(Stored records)

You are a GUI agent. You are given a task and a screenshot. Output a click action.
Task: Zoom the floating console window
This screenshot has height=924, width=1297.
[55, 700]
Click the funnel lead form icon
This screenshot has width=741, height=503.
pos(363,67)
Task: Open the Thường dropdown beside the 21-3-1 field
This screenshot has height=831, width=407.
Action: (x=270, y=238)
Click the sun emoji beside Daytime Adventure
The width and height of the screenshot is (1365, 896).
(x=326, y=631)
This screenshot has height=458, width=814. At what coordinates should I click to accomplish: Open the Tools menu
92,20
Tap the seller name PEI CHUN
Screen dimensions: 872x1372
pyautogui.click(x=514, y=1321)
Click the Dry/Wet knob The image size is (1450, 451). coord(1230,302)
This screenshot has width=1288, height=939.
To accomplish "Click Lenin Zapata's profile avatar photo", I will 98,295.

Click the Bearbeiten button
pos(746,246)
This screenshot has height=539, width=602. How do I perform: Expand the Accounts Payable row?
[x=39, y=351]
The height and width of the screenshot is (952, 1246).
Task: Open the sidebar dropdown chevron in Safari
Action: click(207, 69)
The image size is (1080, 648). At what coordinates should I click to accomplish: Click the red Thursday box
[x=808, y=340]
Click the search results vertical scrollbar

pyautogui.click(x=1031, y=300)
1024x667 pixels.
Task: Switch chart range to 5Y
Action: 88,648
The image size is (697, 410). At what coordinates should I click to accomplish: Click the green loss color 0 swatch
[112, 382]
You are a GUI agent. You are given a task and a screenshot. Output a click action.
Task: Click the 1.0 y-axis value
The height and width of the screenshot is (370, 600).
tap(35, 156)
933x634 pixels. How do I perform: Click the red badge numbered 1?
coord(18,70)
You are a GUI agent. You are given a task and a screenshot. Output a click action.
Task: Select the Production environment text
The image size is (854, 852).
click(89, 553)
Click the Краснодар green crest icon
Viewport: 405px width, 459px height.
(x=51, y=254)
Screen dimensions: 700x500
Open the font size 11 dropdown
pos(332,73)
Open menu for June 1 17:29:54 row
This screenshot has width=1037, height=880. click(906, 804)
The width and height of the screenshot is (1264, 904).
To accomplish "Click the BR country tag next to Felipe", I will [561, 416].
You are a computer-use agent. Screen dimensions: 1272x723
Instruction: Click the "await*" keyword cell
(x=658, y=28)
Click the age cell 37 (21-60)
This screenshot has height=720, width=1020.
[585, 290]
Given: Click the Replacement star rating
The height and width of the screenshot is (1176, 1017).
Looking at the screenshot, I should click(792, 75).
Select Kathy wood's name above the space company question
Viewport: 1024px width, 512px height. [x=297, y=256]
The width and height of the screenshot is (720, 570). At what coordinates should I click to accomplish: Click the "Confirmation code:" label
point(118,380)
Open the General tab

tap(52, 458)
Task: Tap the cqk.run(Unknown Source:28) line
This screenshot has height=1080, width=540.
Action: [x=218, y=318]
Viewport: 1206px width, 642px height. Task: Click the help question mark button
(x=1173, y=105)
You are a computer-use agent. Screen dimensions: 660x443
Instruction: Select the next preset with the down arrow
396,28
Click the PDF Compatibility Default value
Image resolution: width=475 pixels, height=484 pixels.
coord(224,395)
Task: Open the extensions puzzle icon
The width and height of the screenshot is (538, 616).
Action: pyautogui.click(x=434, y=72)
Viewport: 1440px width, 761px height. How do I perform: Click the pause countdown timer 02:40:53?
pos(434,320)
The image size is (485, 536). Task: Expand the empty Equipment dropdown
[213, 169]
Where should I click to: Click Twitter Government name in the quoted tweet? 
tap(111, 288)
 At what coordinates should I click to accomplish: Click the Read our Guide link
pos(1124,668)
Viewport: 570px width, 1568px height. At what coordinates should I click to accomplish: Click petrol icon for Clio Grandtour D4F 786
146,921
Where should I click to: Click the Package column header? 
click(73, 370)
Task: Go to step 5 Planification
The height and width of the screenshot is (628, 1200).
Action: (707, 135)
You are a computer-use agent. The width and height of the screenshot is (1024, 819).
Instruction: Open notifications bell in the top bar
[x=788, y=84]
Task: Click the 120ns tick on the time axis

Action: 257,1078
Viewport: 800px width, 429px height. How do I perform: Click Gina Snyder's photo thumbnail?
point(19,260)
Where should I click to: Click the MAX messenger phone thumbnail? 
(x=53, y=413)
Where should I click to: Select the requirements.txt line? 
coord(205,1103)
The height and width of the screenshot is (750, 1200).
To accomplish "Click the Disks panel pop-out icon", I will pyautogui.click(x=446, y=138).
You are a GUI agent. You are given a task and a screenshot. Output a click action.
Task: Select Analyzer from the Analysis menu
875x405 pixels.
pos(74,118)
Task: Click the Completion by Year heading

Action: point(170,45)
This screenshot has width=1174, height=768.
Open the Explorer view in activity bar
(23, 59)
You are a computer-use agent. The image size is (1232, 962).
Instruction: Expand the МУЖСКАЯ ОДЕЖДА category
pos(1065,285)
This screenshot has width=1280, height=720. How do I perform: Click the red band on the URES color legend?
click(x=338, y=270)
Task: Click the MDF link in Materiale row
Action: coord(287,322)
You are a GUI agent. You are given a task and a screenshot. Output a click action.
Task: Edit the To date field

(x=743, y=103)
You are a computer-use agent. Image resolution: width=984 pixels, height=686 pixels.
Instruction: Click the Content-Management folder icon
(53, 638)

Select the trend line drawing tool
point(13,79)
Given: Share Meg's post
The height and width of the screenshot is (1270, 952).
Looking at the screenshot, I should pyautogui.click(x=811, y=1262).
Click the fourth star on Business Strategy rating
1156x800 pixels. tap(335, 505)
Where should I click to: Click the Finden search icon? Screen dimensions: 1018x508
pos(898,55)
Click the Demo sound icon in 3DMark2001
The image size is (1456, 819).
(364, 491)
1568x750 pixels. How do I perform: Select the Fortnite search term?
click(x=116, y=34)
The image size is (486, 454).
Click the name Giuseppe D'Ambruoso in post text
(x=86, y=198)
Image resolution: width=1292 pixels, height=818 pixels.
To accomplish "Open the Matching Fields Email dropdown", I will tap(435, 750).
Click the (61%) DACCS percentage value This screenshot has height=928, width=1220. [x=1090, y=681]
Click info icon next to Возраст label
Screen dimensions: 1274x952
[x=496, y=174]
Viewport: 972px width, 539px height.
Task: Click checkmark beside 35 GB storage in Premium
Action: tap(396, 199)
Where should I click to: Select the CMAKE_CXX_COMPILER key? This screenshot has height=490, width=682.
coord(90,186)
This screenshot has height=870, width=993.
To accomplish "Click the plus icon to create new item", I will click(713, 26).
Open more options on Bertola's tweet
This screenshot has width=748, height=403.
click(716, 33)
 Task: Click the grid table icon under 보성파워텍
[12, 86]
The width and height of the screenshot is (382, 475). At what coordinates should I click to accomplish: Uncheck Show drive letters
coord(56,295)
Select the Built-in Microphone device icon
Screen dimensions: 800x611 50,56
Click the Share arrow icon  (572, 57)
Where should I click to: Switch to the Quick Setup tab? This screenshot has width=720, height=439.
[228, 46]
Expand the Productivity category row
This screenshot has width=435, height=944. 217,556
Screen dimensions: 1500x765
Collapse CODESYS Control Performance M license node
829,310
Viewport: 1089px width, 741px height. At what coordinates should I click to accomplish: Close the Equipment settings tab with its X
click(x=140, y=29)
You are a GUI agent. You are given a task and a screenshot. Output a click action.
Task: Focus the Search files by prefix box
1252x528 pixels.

▶ **What is being asked**
The lines to copy are those above that contain "Share".

▶ **Task solution**
Given: Share Meg's post
Click the Share arrow icon  (572, 57)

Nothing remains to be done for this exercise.